In Peter Heiß’ Little Museum for Old Shops and Advertisements in Hammelbach visitors can go on a journey through time—from 1900 to the 1960s—of the culture of shopping and advertising. This is a story about a museum that was never intended to be, but nevertheless established its place in history, packed with dear memories.
Somehow, it’s his own memories that are on display here. Peter Heiß enters a small room that is filled with a corner shop, right up to the ceiling. It is the very model of a mom-and-pop store. There is a counter with a glass display case. Shelves in mint-green and tangerine. With a Pez-Box vending machine, Caro coffee drinks and with an endless range of Maggi products, soaps, cigars and elastic hair ties. Peter approaches the counter and squats down until his eyes peer just above it. “This is how I used to stand here as an eight-, nine-year-old lad asking for a stick of butter—or whatever it was my mum sent me here for.” He stands up again and breaks into a grin. “I also bought my first cigarette here.”
It’s actually the very sales counter at which Peter used to stand. Just that the counter used to be right in the middle of Hammelbach village—in an old Edeka shop that opened in 1952 and was ran by the owner’s family until it closed. “At the end, the lady was almost 90 years old and still worked at her shop every day.” Her daughter-in-law took over after her death and ran the shop for another few years until the family gave the business up. The storefront was to be renovated and the shop fittings became obsolete.
Today, they are part of Peter’s Little Museum for Old Shops and Advertisements (‘Kleines Museum für alte Läden und Reklame’).

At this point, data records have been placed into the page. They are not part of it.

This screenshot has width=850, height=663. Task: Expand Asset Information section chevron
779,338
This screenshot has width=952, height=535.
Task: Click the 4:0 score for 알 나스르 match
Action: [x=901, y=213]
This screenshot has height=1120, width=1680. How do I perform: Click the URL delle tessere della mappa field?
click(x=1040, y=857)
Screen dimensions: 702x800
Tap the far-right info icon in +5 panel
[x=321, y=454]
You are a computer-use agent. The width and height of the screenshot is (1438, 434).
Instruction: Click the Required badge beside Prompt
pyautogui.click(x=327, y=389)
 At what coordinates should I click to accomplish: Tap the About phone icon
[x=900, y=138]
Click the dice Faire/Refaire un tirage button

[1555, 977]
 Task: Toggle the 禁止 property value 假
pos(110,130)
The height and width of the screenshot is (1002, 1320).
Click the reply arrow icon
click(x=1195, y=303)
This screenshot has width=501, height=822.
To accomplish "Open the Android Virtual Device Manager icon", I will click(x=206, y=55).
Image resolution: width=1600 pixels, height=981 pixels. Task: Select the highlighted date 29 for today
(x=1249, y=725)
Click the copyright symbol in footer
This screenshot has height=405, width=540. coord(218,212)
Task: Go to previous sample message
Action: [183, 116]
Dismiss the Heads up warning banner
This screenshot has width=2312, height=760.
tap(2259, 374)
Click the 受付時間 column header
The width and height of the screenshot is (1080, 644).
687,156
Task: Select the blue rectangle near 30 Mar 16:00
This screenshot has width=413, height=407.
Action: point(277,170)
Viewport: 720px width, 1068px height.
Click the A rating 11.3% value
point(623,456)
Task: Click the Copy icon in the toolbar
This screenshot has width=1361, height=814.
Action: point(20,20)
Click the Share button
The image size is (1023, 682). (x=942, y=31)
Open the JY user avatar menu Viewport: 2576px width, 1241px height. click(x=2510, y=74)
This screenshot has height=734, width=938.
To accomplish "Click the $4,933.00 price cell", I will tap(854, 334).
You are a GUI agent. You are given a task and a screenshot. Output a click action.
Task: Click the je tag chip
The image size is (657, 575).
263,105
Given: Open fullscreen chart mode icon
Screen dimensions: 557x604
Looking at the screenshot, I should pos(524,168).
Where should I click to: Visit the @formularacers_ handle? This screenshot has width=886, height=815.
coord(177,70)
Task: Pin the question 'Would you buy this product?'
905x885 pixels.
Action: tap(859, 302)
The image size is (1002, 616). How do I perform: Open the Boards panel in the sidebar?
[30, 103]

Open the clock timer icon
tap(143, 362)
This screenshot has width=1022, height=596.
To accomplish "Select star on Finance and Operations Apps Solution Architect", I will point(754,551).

The family thought of Peter straight away when it was decided that the storefront had to be renovated. He is happy every time he realizes how he managed to preserve a bit of the village’s history here. “I simply like this beautiful old stuff,” he says, letting his gaze wander. The museum comprises several small rooms packed with “old stuff” and is a journey through time and through the culture of shopping and advertising. But this was not the initial intention.